> _Excerpted data_:

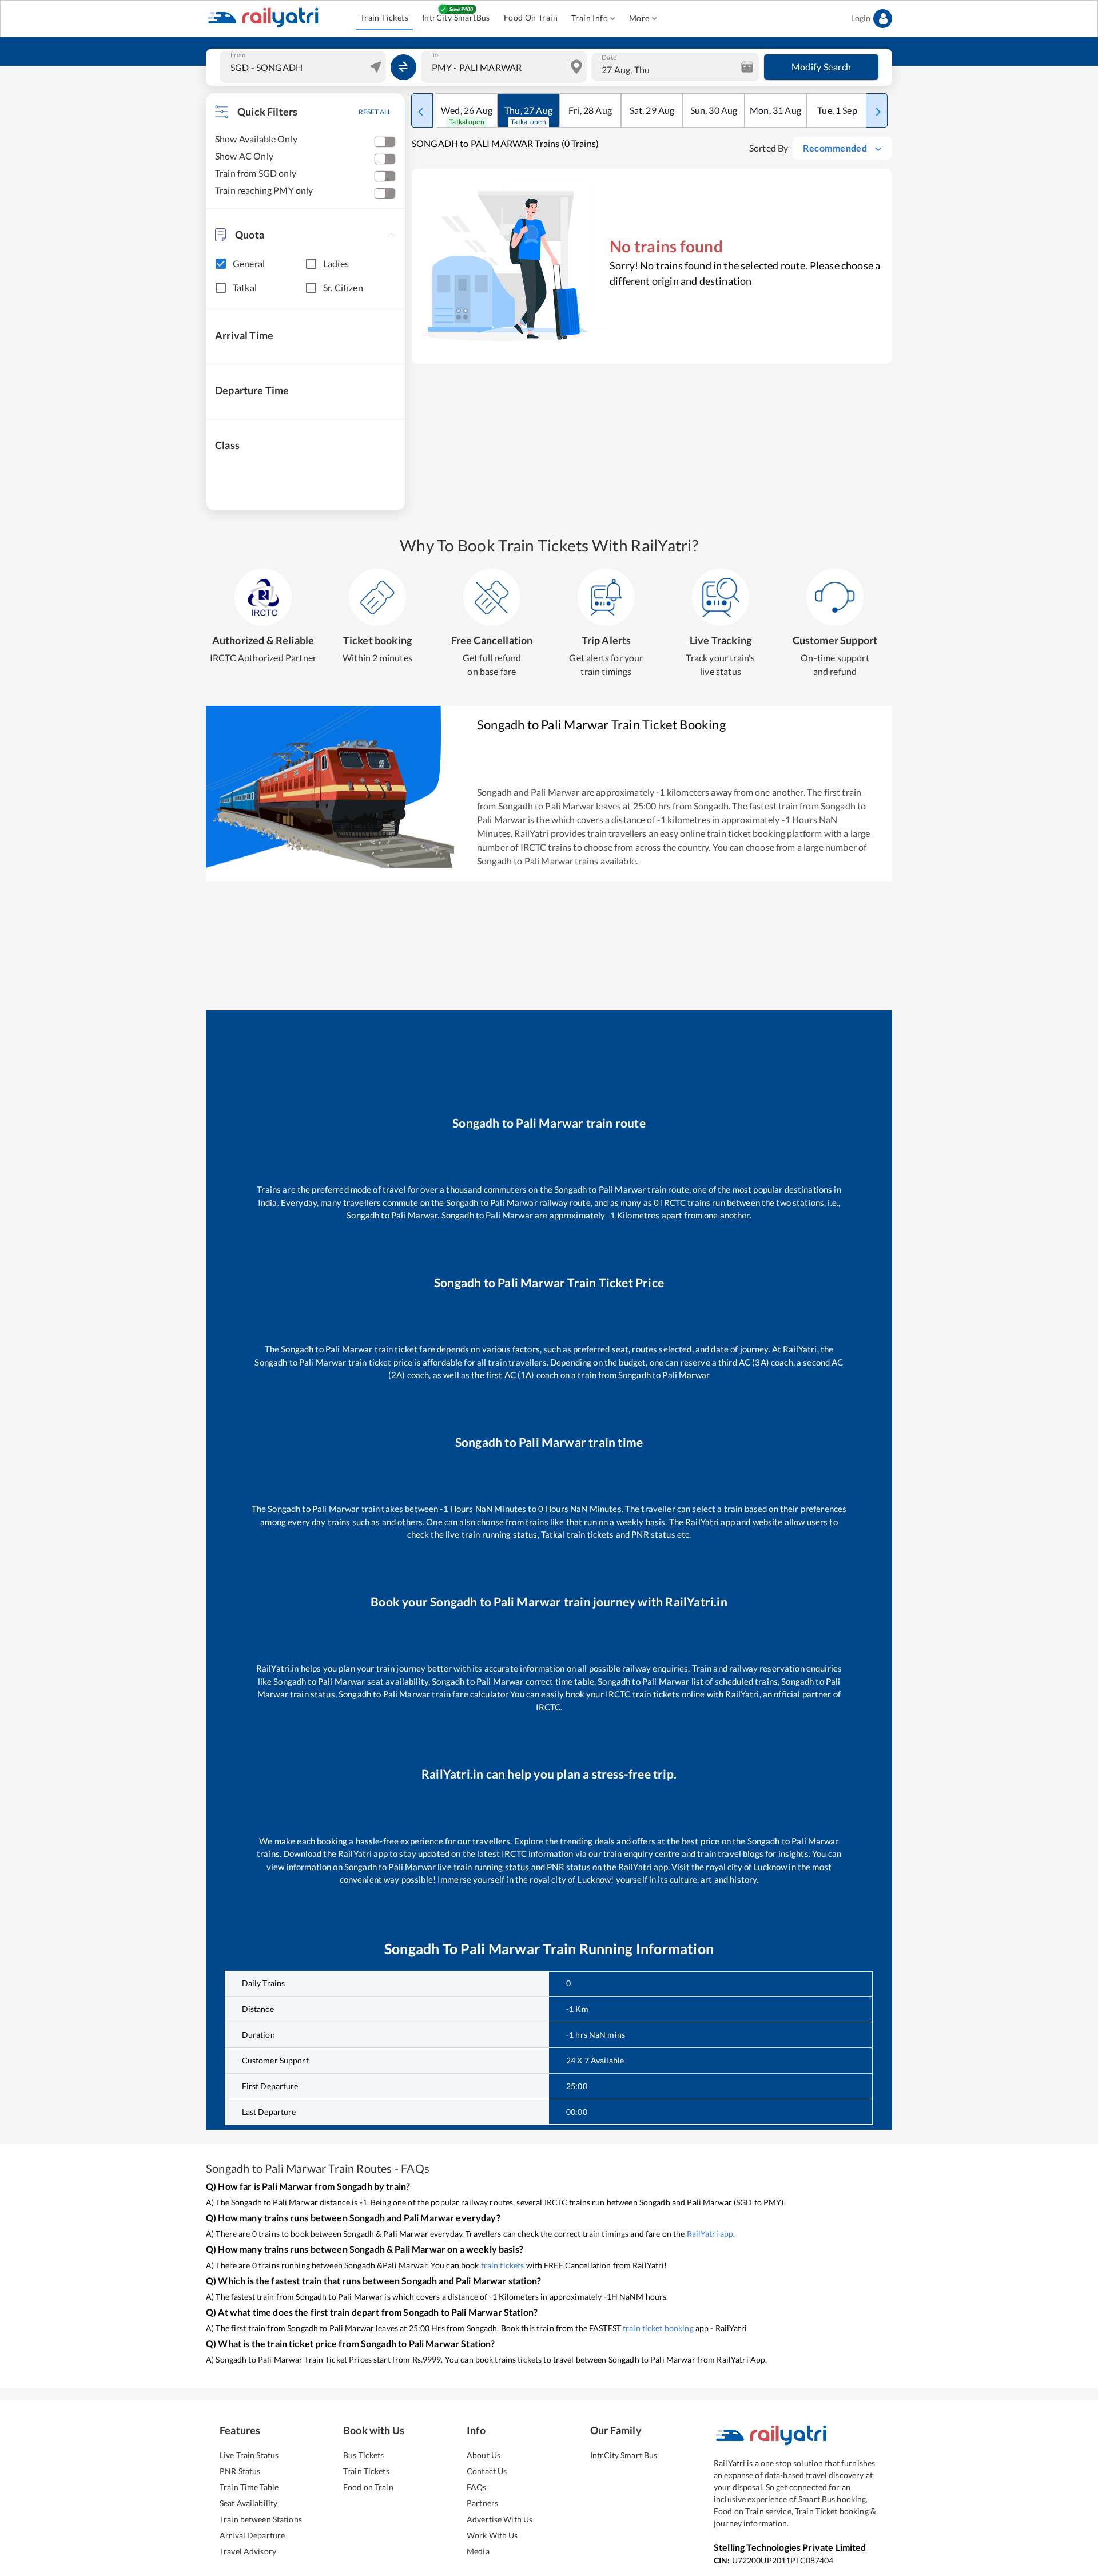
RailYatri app (710, 2233)
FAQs (477, 2487)
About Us (483, 2455)
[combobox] (304, 67)
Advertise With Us (499, 2519)
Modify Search (821, 66)
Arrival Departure (252, 2535)
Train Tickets (384, 17)
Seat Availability (248, 2503)
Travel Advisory (248, 2551)
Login (860, 18)
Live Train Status (249, 2455)
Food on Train (368, 2487)
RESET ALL (375, 112)
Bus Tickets (363, 2455)
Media (478, 2551)
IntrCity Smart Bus (623, 2455)
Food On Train (531, 17)
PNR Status (240, 2471)
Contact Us (487, 2471)
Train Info (589, 18)
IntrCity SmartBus (456, 17)
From (237, 55)
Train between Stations (261, 2519)
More (639, 18)
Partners (482, 2503)
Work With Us (492, 2535)
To (435, 55)
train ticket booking (658, 2328)
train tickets (502, 2265)
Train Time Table (249, 2487)
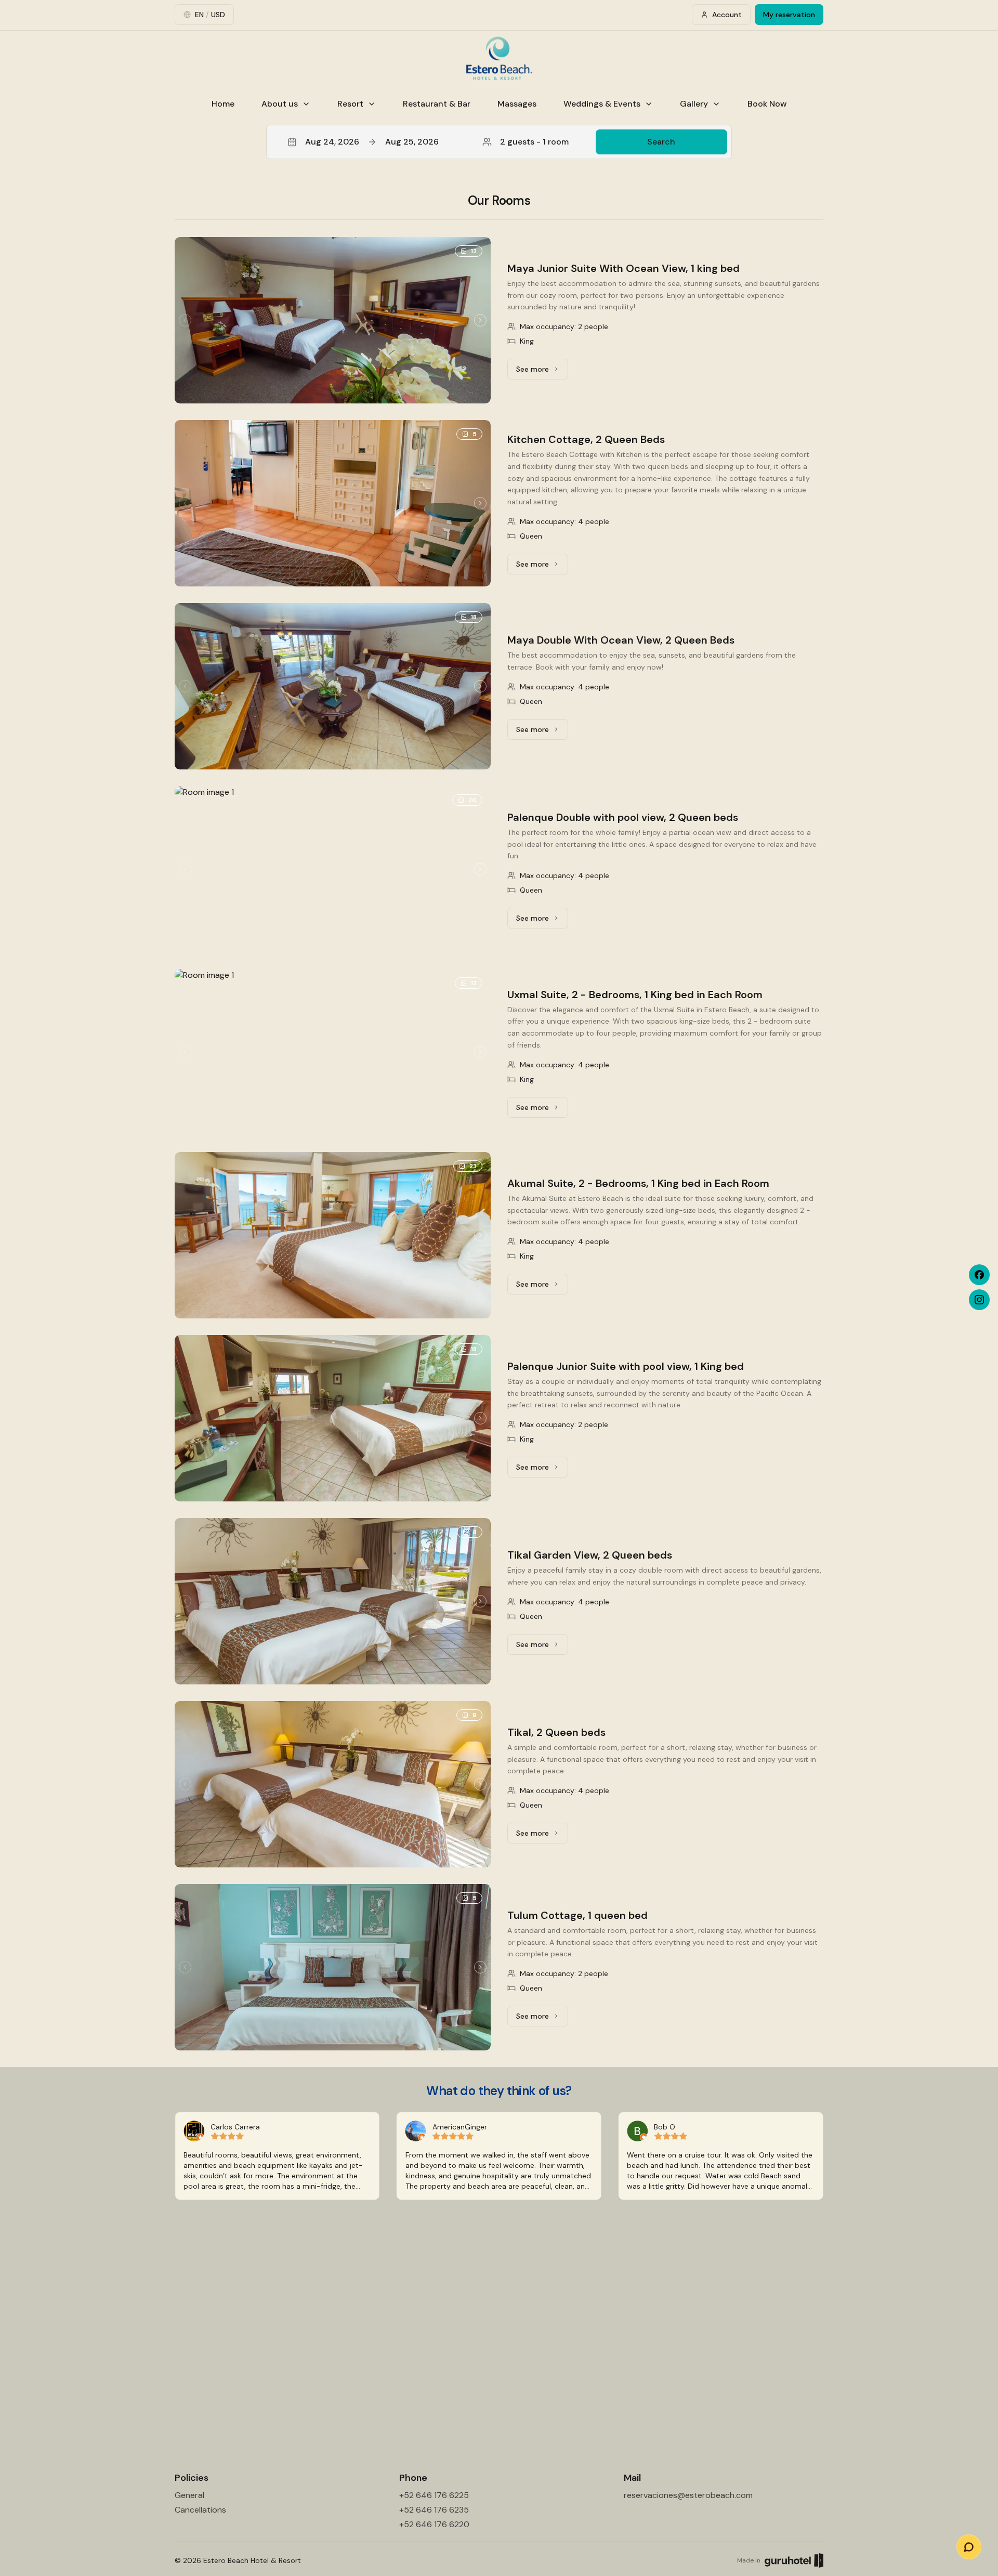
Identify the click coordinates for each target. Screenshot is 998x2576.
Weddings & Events (601, 103)
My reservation (789, 14)
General (189, 2495)
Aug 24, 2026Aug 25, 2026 (372, 141)
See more (542, 371)
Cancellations (200, 2509)
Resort (350, 103)
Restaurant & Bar (436, 103)
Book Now (767, 103)
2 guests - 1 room (534, 141)
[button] (499, 141)
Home (223, 103)
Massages (516, 103)
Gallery (694, 103)
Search (661, 141)
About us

> _Your goal_: With the images omitted, retype the records above exactly.

> _Reply_:
RailYatri app (710, 2233)
FAQs (477, 2487)
About Us (483, 2455)
[combobox] (304, 67)
Advertise With Us (499, 2519)
Modify Search (821, 66)
Arrival Departure (252, 2535)
Train Tickets (384, 17)
Seat Availability (248, 2503)
Travel Advisory (248, 2551)
Login (860, 18)
Live Train Status (249, 2455)
Food on Train (368, 2487)
RESET ALL (375, 112)
Bus Tickets (363, 2455)
Media (478, 2551)
IntrCity Smart Bus (623, 2455)
Food On Train (531, 17)
PNR Status (240, 2471)
Contact Us (487, 2471)
Train Info (589, 18)
IntrCity SmartBus (456, 17)
From (237, 55)
Train between Stations (261, 2519)
More (639, 18)
Partners (482, 2503)
Work With Us (492, 2535)
To (435, 55)
train ticket booking (658, 2328)
train tickets (502, 2265)
Train Time Table (249, 2487)
Identify the click coordinates for each target. Screenshot is 998x2576.
Weddings & Events (601, 103)
My reservation (789, 14)
General (189, 2495)
Aug 24, 2026Aug 25, 2026 (372, 141)
See more (542, 371)
Cancellations (200, 2509)
Resort (350, 103)
Restaurant & Bar (436, 103)
Book Now (767, 103)
2 guests - 1 room (534, 141)
[button] (499, 141)
Home (223, 103)
Massages (516, 103)
Gallery (694, 103)
Search (661, 141)
About us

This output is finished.